O que é a realidade virtual terapêutica? Guia completo para profissionais de saúde
Realidade virtual terapêutica: o que é, como funciona e onde se aplica em saúde — um guia claro para quem pondera adotá-la.
O termo "realidade virtual" faz muita gente pensar em videojogos ou entretenimento. Em saúde, o conceito é diferente — e é importante começar por aí. A realidade virtual terapêutica é uma ferramenta clínica, não um passatempo. Este guia explica o que é, como funciona e onde se aplica.
O que é, afinal
Realidade virtual terapêutica é o uso de ambientes imersivos em realidade virtual como ferramenta complementar em cuidados de saúde. O doente usa um headset que o transporta para um ambiente virtual — uma praia calma, uma floresta, um cenário guiado — com um objetivo clínico concreto: reduzir dor, aliviar ansiedade, estimular a cognição, apoiar a reabilitação ou induzir relaxamento.
O que a distingue do entretenimento não é a tecnologia — é o propósito e o enquadramento: aplicada com objetivo terapêutico, sob supervisão de profissionais de saúde, integrada num plano de cuidados.
Como funciona
O mecanismo assenta na forma como o cérebro responde a uma experiência sensorial envolvente:
- Captação de atenção — a imersão ocupa os sentidos e desvia o foco da dor ou do medo. É o princípio da distração terapêutica.
- Regulação emocional — ambientes calmos e técnicas guiadas de respiração ajudam a baixar a ativação e a ansiedade.
- Estímulo ativo — tarefas e movimentos guiados podem apoiar funções cognitivas e motoras na reabilitação.
A imersão não "engana" o doente — cria uma experiência suficientemente envolvente para mudar aquilo em que o cérebro se concentra.
Onde se aplica em saúde
O leque é amplo e cresce à medida que a evidência se acumula:
- Gestão da dor em procedimentos (pensos, punções, tratamento de feridas).
- Ansiedade pré-operatória, em oncologia, em hemodiálise, em imagiologia.
- Pediatria — reduzir medo e dor em crianças.
- Idosos e demência — estimulação cognitiva, reminiscência, calma.
- Reabilitação motora e neurológica.
- Saúde mental — relaxamento, gestão de stress, fobias.

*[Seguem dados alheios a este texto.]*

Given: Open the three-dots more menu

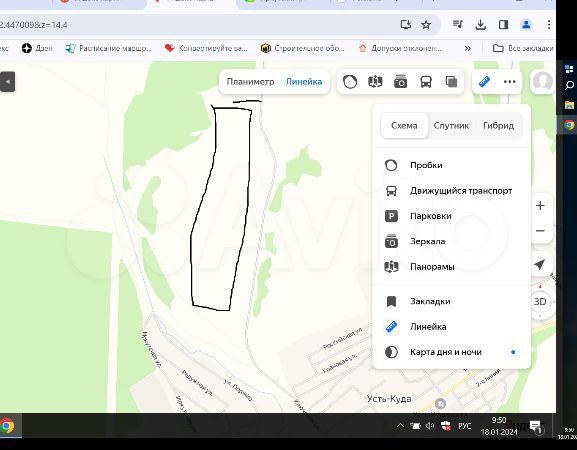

- Cuidados paliativos — conforto e evasão.
O que NÃO é
Vale ser explícito para evitar mal-entendidos:
- Não é um videojogo — o objetivo é clínico, não recreativo.
- Não substitui o tratamento — é complementar, nunca alternativa ao cuidado médico.
- Não decide nada sozinha — qualquer uso e qualquer decisão clínica cabem à equipa de saúde.
Nota importante: a realidade virtual terapêutica é uma abordagem complementar e não farmacológica, usada sob supervisão de profissionais de saúde e integrada no plano de cuidados. Não substitui diagnóstico, medicação nem decisão clínica.
O papel do RVer
O RVer é um sistema de terapia imersiva por realidade virtual concebido para ambientes de saúde e certificado como Dispositivo Médico Classe I pelo Infarmed, em conformidade com o regulamento europeu MDR 2017/745. Reúne uma biblioteca de conteúdos pensada para uso clínico, é simples de operar pelas equipas, funciona com os conteúdos guardados no próprio equipamento — sem depender de internet — e não recolhe dados clínicos do paciente.
Compreender o que é a realidade virtual terapêutica é o primeiro passo para a usar bem: como ferramenta clínica ao serviço da equipa, não como gadget.